We added some extra descriptions upon the official AudioLDM repository.
There is no modification in the code.
You can search for "2024" to see the added sections in README.
Please also refer to the code in our baseline ipynb in Google Colab for submission.
For other inquiries, please contact the author of the code and paper (AudioLDM).
We sincerely thank to the authors for sharing the official code and facilitating the advancement of academia.
# Create conda environment
conda create -n audioldm_train python=3.10
conda activate audioldm_train
# Clone the repo
git clone https://github.com/haoheliu/AudioLDM-training-finetuning.git; cd AudioLDM-training-finetuning
# Install running environment
pip install poetry
poetry install
- Download checkpoints from Google Drive: link. The checkpoints including pretrained VAE, AudioMAE, CLAP, 16kHz HiFiGAN, and 48kHz HiFiGAN.
- Uncompress the checkpoint tar file and place the content into data/checkpoints/
- Download the preprocessed AudioCaps from Google Drive: link
- Similarly, uncompress the dataset tar file and place the content into data/dataset
To double check if dataset or checkpoints are ready, run the following command:
python3 tests/validate_dataset_checkpoint.py
If the structure is not correct or partly missing. You will see the error message.
Make your own config yaml file before training/finetuning.
You can change the model structure and learning details.
Refer to the examples for variants of AudioLDM.
AudioLDM1 and AudioLDM2 may also help.
# Train the AudioLDM (latent diffusion part)
python3 audioldm_train/train/latent_diffusion.py -c audioldm_train/config/2023_08_23_reproduce_audioldm/audioldm_original.yaml
# Train the VAE (Optional)
# python3 audioldm_train/train/autoencoder.py -c audioldm_train/config/2023_11_13_vae_autoencoder/16k_64.yaml
The program will perform generation on the evaluation set every 5 epochs of training. After obtaining the audio generation folders (named val_), you can proceed to the next step for model evaluation.
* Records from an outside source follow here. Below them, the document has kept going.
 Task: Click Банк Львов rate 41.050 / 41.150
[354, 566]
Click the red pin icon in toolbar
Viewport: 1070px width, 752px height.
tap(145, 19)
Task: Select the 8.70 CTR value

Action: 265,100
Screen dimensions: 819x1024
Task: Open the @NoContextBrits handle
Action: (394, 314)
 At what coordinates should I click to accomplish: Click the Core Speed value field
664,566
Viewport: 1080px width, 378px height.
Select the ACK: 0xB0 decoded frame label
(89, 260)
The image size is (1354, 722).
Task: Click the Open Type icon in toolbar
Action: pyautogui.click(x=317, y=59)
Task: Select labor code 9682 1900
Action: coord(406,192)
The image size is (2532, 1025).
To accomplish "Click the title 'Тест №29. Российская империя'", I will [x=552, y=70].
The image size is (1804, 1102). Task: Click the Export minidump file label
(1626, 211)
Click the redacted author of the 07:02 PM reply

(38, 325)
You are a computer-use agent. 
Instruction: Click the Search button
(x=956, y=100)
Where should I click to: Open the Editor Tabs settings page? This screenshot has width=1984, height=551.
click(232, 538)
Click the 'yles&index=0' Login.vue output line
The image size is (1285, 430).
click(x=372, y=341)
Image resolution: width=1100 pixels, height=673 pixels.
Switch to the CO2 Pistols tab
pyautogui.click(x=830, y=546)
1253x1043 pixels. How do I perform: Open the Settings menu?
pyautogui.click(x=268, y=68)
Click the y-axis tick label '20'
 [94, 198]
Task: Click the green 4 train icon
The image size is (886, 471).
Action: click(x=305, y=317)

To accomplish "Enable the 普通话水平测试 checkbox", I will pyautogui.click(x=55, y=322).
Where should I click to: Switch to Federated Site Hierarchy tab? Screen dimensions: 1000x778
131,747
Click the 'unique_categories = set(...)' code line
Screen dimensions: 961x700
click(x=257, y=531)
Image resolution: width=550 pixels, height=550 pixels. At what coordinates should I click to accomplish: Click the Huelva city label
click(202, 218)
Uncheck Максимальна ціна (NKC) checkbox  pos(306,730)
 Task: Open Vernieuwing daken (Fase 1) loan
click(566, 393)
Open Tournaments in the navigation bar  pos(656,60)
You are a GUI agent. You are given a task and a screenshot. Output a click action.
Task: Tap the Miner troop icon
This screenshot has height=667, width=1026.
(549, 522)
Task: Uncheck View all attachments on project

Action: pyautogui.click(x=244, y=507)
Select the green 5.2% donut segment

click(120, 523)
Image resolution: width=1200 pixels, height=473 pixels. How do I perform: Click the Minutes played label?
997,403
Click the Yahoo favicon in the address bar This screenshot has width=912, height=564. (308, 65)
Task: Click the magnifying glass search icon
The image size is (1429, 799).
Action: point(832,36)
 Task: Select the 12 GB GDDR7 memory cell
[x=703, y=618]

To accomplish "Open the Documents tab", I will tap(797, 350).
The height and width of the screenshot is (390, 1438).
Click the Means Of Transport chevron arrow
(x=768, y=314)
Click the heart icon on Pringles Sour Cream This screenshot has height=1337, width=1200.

You can finetune with two pretrained checkpoint, first download the one that you like (e.g., using wget):
- Medium size AudioLDM: https://zenodo.org/records/7884686/files/audioldm-m-full.ckpt
- Small size AudioLDM: https://zenodo.org/records/7884686/files/audioldm-s-full
Place the checkpoint in the data/checkpoints folder
Then perform finetuning with one of the following commands:
# Medium size AudioLDM
python3 audioldm_train/train/latent_diffusion.py -c audioldm_train/config/2023_08_23_reproduce_audioldm/audioldm_original_medium.yaml --reload_from_ckpt data/checkpoints/audioldm-m-full.ckpt
# Small size AudioLDM
python3 audioldm_train/train/latent_diffusion.py -c audioldm_train/config/2023_08_23_reproduce_audioldm/audioldm_original.yaml --reload_from_ckpt data/checkpoints/audioldm-s-full
You can specify your own dataset following the same format as the provided AudioCaps dataset.
Note that the pretrained AudioLDM checkpoints are under CC-by-NC 4.0 license, which is not allowed for commerial use.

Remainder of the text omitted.